4 Ways Spending Time Outdoors Can Change Your Health

Girl hiking outside with backpack and in the woods or wilderness.

Whether it’s a summer hike or a winter ski trip, getting outdoors and spending time in nature is, undoubtedly, rejuvenating. But you may be surprised to learn that spending time outdoors is more than just a simple hack for relaxation; it can also benefit your health in numerous ways, and challenges both your brain and body. How, you ask? These are four unique ways in which spending time outdoors can positively impact your health.

Exercise becomes easier.

A 2012 study conducted by the University of Essex found that the association of green colors in nature — such as trees, woods, and forests — made exercise and various physical activities easier to perform.

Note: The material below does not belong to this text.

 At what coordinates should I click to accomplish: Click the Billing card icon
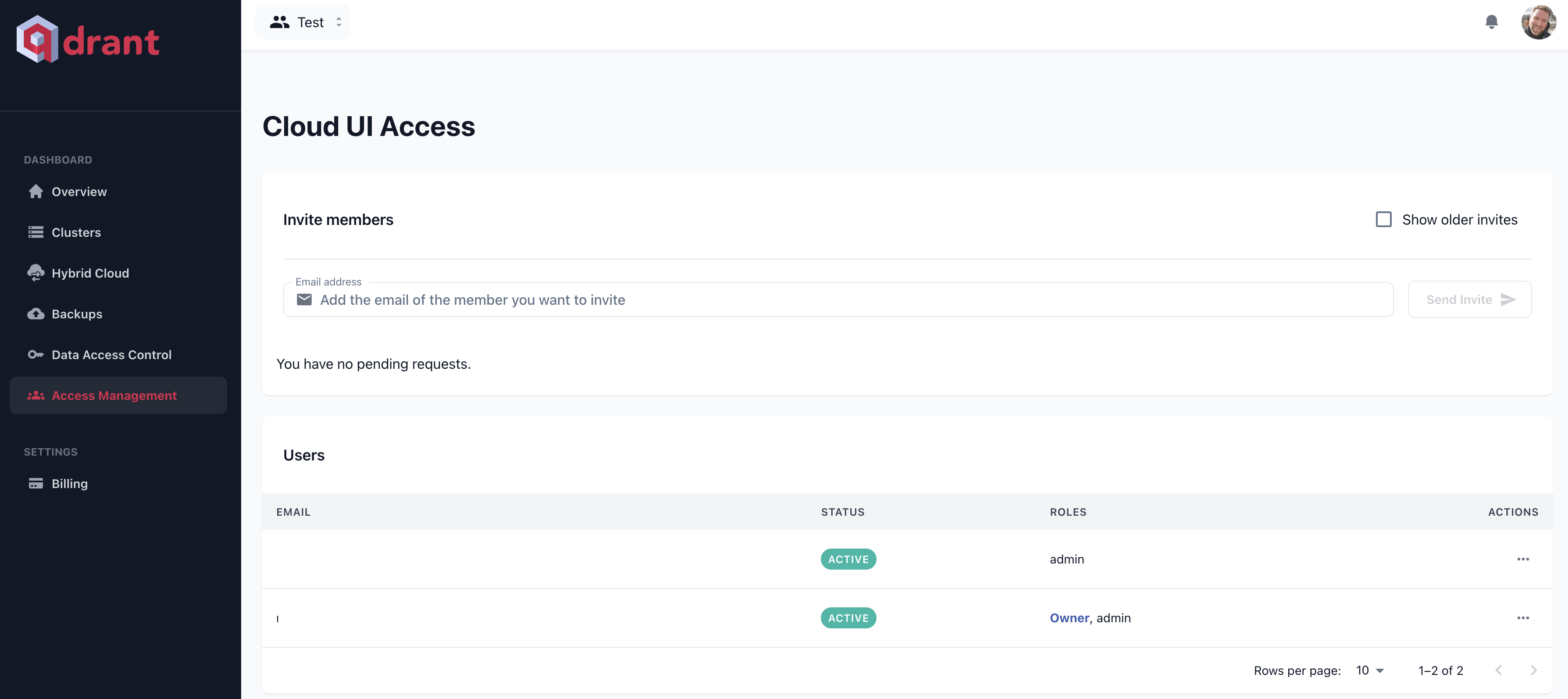click(x=36, y=483)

Participants in the study reported feeling less strain and tension while engaging in physical activity outdoors. A similar 2011 study from the University of Exeter purported that, while working out or being physically active outdoors, participants had an increased sense and state of mental wellbeing, with greater intent of repeating their workout outdoors than, say, hitting the gym. With a healthier mind and body in reach, there’s little to lose by taking your run from the treadmill to the trail!

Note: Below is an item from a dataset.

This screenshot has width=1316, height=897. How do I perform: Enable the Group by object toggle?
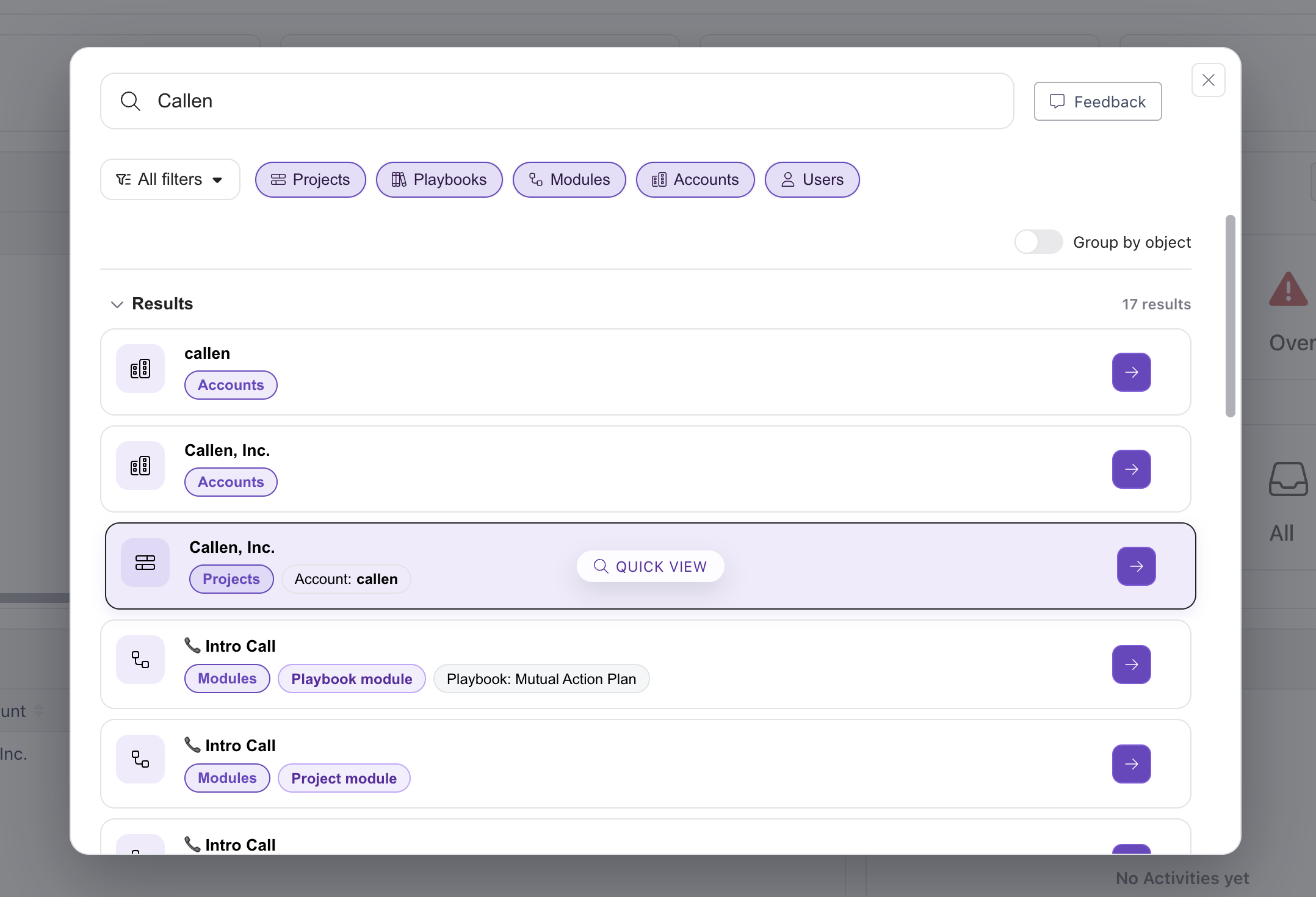1038,242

Your brain function increases.

While some have claimed that spending time outdoors can have the same “pick me up” effects as a cup of coffee, studies have shown that simply immersing yourself in nature can also have a positive impact on creative thinking, just as it can help with the management of ADD and ADHD symptoms. A 2004 study reported that children who spent more time playing outdoors showed fewer symptoms of ADHD than others. Paired with exercise and physical activity, being outdoors may also decrease one’s risk of depression while spurring on feelings of happiness and elation.

You’ll get that much-needed dose of Vitamin D.

Research has shown that, unlike many other vitamins, Vitamin D may have protective effects against everything from depression and cancer to osteoporosis and various heart conditions. It is believed that Vitamin D production is affected by age, which means our bodies naturally produce less of this vitamin as we grow older. The great news? Getting your much-needed dose of Vitamin D is simple thanks to the great outdoors! Spending just 10-15 minutes outside a few times per week can allow your body to absorb the Vitamin D it needs, which is particularly good for bone health (a general concern for many as we age).

It’s the secret to aging gracefully (and happily).

From reduced stress levels to increased states of happiness, spending time outdoors can have a positive effect on the way we age. A 2010 study published in Environmental Health and Preventative Medicine reported an increase in human immune function after time spent outdoors; similarly, a 2008 study from the Journal of Aging and Health showed that older individuals who spend more time outdoors remained healthy and independent for a longer time than those who don’t. Moreover, being outdoors also makes you happy, which is a key component to aging well. Research has shown that people are happier and more connected to both themselves and the environment when spending time outdoors, and additional studies have reported increases in self-esteem after performing physical activity outside. As spending time outdoors reduces stress and anxiety, there is also the notion that immersing yourself in nature can produce a natural “high,” which increases happiness and helps you to age more gracefully. Other research has suggested that people feel refreshed and rejuvenated after spending time outdoors. Plus, certain outdoor activities may play a role in decreasing one’s risk of dementia.